Among the most prominent Mamluk sultans were Baibars I (1260-1277) and King Al-Nasir (1293-1341). The failure of the Mamluks to find a capable successor after the latter's death weakened the strength and stability of their kingdom. But historians of this era trace the beginning of the decline of the dynasty to the accession of the first Circassian sultan (plum) to power in 1382, arguing that progress in the state and the army then depended on ethnicity (i.e., Circassian origin) rather than on proven skill in the art of war, which served as the main criterion for promotion during the Turkish period. However, the increasing importance given to ethnicity was only one reason for the decline; economic and other factors were equally important, or even more important. Part of the explanation undoubtedly lies in the inability of the Mamluks to provide the necessary guarantees to ensure the peaceful conduct of trade and agriculture. Moreover, demographic losses caused by epidemics in Egypt and elsewhere in the east have contributed to economic decline. Under these conditions the Mamluks were unable to defend Syria against Tamerlane in 1400.
Under Sultan Barsbay (1422–1438), internal stability was briefly restored, and the glory of the Mamluks came to life with the conquest of Cyprus in 1426. But the increased taxes required to finance such projects exacerbated the financial difficulties faced by the Mamluks. The final economic blow was the Portuguese attack on trade in the Red Sea (circa 1500), which was accompanied by Ottoman expansion into Mamluk territory in Syria. After their decisive defeat by the Ottomans in Syria and Egypt in 1516 and 1517, the Mamluks are only one of the many components of Egypt's political structure.
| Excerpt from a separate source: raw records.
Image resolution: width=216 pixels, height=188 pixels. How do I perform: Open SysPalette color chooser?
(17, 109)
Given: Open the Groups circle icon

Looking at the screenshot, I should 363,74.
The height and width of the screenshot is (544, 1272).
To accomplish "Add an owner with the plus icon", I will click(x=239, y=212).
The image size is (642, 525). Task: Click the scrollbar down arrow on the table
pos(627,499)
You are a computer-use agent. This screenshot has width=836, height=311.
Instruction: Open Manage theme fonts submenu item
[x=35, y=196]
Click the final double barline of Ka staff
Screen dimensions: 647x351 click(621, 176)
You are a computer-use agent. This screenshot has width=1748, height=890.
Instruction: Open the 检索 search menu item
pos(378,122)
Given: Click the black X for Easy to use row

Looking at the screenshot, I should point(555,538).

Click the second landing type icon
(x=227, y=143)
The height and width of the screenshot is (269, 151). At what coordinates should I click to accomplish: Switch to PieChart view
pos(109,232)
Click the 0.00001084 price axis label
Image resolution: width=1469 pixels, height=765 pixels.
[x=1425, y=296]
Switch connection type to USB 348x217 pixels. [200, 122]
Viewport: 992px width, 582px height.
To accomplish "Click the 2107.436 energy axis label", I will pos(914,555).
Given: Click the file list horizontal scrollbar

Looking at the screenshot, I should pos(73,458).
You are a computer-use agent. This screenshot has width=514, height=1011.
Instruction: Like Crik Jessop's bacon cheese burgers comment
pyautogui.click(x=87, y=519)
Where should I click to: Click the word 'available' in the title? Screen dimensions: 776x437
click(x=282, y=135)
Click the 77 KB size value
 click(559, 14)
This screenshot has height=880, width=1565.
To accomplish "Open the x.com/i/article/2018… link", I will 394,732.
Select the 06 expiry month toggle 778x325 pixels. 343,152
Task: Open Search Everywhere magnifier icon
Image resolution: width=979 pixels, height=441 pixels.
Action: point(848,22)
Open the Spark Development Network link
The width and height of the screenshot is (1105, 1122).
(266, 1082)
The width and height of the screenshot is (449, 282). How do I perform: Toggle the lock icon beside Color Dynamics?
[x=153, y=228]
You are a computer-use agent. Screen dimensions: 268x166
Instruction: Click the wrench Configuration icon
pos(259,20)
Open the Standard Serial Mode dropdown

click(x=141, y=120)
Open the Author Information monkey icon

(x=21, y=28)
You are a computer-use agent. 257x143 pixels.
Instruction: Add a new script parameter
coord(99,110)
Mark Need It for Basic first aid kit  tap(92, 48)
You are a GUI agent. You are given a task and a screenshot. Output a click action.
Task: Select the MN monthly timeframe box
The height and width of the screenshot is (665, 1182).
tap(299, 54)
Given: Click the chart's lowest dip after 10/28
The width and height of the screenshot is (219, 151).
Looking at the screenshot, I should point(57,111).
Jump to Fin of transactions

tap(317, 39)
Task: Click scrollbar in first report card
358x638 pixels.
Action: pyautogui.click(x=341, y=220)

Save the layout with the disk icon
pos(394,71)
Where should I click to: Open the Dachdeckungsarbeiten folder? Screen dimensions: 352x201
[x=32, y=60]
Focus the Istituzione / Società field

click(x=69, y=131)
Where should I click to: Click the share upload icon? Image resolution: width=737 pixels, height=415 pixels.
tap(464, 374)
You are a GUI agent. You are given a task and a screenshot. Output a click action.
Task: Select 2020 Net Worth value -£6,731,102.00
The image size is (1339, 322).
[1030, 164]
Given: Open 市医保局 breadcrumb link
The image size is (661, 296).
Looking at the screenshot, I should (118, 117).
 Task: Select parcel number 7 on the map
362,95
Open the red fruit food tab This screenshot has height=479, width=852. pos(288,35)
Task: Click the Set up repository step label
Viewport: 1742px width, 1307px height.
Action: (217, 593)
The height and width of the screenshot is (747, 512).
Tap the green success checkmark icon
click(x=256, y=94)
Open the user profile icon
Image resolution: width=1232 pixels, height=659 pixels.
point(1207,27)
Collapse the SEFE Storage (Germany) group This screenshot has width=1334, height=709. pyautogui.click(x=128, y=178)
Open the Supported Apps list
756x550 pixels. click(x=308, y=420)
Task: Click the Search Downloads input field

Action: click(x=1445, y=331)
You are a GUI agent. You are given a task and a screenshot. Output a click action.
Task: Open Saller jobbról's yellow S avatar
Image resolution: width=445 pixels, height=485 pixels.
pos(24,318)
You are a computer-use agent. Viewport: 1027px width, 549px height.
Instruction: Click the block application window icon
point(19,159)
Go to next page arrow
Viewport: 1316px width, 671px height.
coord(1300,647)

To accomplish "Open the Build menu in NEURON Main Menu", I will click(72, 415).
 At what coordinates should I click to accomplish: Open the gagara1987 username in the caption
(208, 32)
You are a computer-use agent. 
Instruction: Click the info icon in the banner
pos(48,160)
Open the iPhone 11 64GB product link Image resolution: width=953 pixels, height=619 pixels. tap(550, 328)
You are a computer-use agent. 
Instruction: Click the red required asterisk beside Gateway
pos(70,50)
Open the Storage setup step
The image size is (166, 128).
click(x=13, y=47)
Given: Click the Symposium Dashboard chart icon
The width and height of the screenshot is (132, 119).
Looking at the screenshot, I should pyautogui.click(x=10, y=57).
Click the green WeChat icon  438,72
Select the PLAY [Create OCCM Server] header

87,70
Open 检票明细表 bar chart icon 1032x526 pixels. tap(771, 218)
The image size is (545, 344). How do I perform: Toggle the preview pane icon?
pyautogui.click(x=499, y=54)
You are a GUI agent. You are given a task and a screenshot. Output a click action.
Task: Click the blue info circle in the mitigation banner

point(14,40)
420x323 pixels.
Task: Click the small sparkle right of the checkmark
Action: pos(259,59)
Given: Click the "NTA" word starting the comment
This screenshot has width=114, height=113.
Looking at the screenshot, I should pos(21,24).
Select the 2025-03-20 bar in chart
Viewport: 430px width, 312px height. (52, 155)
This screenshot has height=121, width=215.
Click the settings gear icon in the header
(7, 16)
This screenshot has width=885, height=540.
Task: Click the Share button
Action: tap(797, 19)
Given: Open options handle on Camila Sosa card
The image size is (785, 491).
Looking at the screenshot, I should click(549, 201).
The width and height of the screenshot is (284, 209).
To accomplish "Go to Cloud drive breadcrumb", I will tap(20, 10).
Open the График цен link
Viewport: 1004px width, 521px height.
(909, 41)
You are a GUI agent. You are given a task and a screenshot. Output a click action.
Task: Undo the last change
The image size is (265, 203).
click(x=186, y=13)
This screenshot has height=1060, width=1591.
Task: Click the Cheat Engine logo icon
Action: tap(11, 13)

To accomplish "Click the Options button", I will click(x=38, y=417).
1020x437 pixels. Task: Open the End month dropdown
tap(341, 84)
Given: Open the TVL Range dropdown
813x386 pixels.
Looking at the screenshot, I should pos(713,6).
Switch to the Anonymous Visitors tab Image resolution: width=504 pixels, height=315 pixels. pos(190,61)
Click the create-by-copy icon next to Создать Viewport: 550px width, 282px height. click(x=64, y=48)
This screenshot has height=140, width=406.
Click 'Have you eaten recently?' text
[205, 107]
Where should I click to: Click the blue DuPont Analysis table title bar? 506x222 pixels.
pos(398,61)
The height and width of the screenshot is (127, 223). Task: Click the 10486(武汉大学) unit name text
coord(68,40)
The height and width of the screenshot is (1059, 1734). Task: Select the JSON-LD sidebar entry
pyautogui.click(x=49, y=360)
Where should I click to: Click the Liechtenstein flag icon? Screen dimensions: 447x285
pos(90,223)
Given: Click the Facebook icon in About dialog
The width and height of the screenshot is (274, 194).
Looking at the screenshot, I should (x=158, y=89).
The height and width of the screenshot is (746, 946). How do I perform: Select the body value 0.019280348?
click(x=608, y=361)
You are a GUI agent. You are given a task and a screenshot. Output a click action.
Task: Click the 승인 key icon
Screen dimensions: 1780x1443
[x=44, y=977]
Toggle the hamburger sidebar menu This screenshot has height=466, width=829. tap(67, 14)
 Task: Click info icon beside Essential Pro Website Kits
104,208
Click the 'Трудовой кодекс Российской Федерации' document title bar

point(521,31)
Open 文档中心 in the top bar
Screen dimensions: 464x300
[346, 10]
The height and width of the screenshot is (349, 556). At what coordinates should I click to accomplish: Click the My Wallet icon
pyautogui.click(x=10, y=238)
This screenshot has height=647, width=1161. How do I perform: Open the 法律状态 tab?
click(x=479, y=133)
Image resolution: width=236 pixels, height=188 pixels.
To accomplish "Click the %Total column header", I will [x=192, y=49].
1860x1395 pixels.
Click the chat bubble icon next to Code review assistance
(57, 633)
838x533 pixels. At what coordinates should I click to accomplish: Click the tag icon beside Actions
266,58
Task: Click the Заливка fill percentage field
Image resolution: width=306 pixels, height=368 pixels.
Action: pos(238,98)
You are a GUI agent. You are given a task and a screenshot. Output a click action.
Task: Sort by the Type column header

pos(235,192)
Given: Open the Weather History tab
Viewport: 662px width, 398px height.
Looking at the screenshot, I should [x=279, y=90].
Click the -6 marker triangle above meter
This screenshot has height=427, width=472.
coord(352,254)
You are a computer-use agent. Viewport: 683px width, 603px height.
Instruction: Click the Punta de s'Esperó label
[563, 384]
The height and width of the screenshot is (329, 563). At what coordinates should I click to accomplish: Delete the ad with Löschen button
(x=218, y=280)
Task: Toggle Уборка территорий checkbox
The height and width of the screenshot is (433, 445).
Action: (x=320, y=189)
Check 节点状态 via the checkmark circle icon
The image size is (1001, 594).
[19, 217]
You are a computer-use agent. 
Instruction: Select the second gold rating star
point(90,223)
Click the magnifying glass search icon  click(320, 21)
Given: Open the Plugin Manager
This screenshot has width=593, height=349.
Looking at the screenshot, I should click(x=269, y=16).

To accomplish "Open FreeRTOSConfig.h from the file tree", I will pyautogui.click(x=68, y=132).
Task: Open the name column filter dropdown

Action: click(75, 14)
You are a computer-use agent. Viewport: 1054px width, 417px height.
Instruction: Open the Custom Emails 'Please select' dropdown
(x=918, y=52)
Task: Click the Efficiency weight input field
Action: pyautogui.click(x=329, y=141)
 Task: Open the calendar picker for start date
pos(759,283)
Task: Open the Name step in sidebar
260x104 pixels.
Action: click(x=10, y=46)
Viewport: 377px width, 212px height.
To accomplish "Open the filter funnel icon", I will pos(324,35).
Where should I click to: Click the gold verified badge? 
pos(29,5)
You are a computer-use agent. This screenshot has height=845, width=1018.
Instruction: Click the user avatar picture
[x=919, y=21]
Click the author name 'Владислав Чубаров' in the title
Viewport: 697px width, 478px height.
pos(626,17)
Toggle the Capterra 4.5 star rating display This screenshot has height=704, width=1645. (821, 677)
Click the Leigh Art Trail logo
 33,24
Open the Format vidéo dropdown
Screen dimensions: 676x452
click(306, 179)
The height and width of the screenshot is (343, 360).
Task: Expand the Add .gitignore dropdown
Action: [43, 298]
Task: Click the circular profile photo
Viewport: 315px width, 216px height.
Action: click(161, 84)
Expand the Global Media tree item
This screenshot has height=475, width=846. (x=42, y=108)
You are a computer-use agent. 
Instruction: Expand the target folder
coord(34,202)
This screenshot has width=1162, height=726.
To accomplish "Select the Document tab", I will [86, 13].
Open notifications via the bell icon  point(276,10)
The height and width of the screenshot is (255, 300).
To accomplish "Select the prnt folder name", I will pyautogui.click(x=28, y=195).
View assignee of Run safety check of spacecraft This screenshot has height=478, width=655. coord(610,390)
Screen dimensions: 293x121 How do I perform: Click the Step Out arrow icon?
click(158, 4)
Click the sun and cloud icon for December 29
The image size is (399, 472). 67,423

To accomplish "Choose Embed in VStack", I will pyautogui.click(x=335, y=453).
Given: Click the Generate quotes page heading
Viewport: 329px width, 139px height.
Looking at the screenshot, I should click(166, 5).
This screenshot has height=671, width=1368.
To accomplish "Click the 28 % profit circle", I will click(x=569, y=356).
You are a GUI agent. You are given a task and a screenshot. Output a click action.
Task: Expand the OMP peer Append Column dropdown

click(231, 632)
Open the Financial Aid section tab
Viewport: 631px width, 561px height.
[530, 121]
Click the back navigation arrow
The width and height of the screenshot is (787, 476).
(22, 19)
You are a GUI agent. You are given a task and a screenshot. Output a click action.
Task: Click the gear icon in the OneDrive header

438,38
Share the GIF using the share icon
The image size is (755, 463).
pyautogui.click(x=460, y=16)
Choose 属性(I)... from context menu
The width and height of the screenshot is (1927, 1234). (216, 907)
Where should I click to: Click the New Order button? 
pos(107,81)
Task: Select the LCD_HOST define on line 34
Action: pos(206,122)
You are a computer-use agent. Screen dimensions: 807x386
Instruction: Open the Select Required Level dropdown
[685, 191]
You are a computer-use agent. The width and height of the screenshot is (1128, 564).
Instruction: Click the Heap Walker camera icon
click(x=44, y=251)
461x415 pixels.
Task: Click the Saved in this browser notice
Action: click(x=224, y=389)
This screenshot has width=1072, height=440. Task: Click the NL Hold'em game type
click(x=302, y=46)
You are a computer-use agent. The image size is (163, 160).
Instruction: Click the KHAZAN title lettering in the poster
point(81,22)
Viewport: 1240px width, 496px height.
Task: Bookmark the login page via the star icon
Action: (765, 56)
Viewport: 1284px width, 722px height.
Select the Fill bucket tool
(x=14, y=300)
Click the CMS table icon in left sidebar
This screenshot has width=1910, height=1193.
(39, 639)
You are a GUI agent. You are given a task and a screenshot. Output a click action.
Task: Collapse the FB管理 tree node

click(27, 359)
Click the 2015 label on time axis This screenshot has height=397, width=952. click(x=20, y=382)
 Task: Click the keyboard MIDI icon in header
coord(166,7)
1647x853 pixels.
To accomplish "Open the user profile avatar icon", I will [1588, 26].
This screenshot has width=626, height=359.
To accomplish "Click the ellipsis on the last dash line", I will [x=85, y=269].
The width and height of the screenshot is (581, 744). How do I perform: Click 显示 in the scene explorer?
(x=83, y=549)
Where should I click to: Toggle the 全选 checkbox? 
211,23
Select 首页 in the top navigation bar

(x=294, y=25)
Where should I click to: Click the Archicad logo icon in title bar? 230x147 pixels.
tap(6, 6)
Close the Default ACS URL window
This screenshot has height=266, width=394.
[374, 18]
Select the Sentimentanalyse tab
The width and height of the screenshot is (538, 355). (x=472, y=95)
Culturally, the Mamluk period is mainly known for its achievements in historical writing and architecture. Mamluk historians were prolific in writing history, biographies and encyclopedias; generally they were not remarkably creative, with the exception of Ibn Khaldun, who spent his formative years outside the Mamluk lands of Morocco. As builders of religious buildings, mosques, schools, and tombs, the Mamluks endowed Cairo with some of its most impressive monuments, many of which still stand today. The tombs of Mamluk mosques can be identified by stone domes whose magnitude is balanced with geometric inscriptions. The Mamluks also left immortal relics in Damascus, Aleppo, Jerusalem, Tripoli and many other cities.
Despite the destruction of their sultanate, the Mamluks remained as a class in Egypt and continued to exert considerable influence in the state. As during the Mamluk dynasty, the elite Mamluks continued to refuel through purchases from slave markets. After a period of training, slaves formed the core of the army and were soon appointed to positions in the Ottoman government. Thus, the Mamluks gradually infiltrated the Ottoman ruling class, eventually gaining control of it.
Towards the end of the seventeenth century, Ottoman power began to decline throughout the empire, and the Mamluks regained effective control of the army, revenues, and government. Eventually, Istanbul was forced to recognize the independence of the faction of Mamluks who guaranteed certain sums of money annually to the Ottomans. Napoleon thus confronted the Mamluk armies and the Mamluk state when he invaded Egypt in 1798. Egypt's new ruler, Muhammad Ali Pasha, eventually destroyed their power there in the 1811 massacre.